2025-03-14 ジョージア工科大学
<関連情報>
- https://research.gatech.edu/machine-learning-encoder-improves-weather-forecasting-and-tsunami-prediction
- https://arxiv.org/abs/2409.00127
- https://arxiv.org/abs/2309.00983
Latent-EnSF:疎な観測データによる高次元データ同化のための潜在アンサンブルスコアフィルター Latent-EnSF: A Latent Ensemble Score Filter for High-Dimensional Data Assimilation with Sparse Observation Data
Phillip Si, Peng Chen
arXive last revised 11 Sep 2024 (this version, v3)
DOI:https://doi.org/10.48550/arXiv.2409.00127
Abstract
Accurate modeling and prediction of complex physical systems often rely on data assimilation techniques to correct errors inherent in model simulations. Traditional methods like the Ensemble Kalman Filter (EnKF) and its variants as well as the recently developed Ensemble Score Filters (EnSF) face significant challenges when dealing with high-dimensional and nonlinear Bayesian filtering problems with sparse observations, which are ubiquitous in real-world applications. In this paper, we propose a novel data assimilation method, Latent-EnSF, which leverages EnSF with efficient and consistent latent representations of the full states and sparse observations to address the joint challenges of high dimensionlity in states and high sparsity in observations for nonlinear Bayesian filtering. We introduce a coupled Variational Autoencoder (VAE) with two encoders to encode the full states and sparse observations in a consistent way guaranteed by a latent distribution matching and regularization as well as a consistent state reconstruction. With comparison to several methods, we demonstrate the higher accuracy, faster convergence, and higher efficiency of Latent-EnSF for two challenging applications with complex models in shallow water wave propagation and medium-range weather forecasting, for highly sparse observations in both space and time.
高次元非線形力学系追跡のためのアンサンブルスコアフィルター An Ensemble Score Filter for Tracking High-Dimensional Nonlinear Dynamical Systems
Feng Bao, Zezhong Zhang, Guannan Zhang
arXive ast revised 13 Aug 2024 (this version, v2)

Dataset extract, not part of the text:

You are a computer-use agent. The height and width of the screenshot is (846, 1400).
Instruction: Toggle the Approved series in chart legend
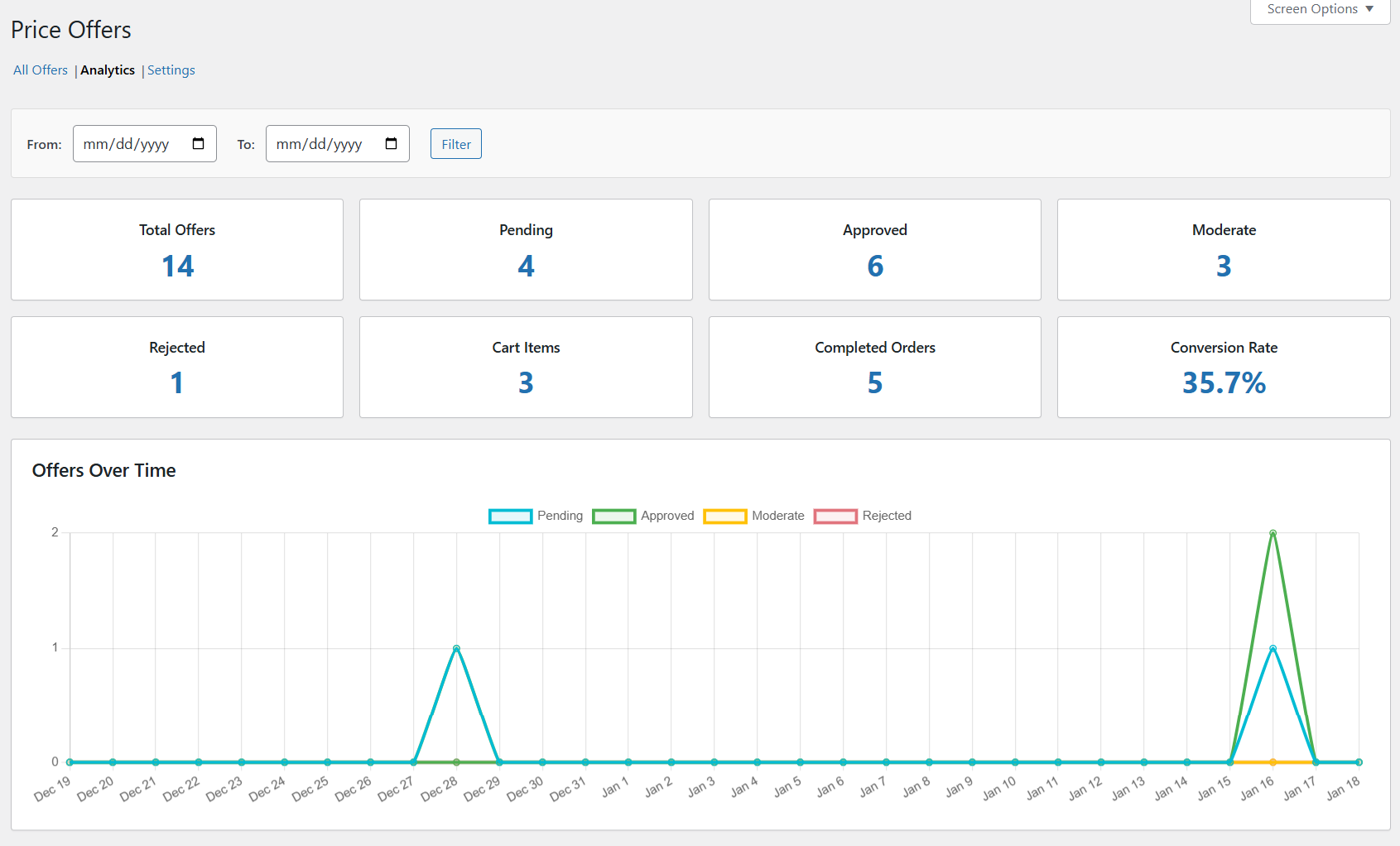[643, 516]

DOI:https://doi.org/10.48550/arXiv.2309.00983
Abstract
We propose an ensemble score filter (EnSF) for solving high-dimensional nonlinear filtering problems with superior accuracy. A major drawback of existing filtering methods, e.g., particle filters or ensemble Kalman filters, is the low accuracy in handling high-dimensional and highly nonlinear problems. EnSF attacks this challenge by exploiting the score-based diffusion model, defined in a pseudo-temporal domain, to characterizing the evolution of the filtering density. EnSF stores the information of the recursively updated filtering density function in the score function, instead of storing the information in a set of finite Monte Carlo samples (used in particle filters and ensemble Kalman filters). Unlike existing diffusion models that train neural networks to approximate the score function, we develop a training-free score estimation that uses a mini-batch-based Monte Carlo estimator to directly approximate the score function at any pseudo-spatial-temporal location, which provides sufficient accuracy in solving high-dimensional nonlinear problems as well as saves a tremendous amount of time spent on training neural networks. High-dimensional Lorenz-96 systems are used to demonstrate the performance of our method. EnSF provides surprising performance, compared with the state-of-the-art Local Ensemble Transform Kalman Filter method, in reliably and efficiently tracking extremely high-dimensional Lorenz systems (up to 1,000,000 dimensions) with highly nonlinear observation processes.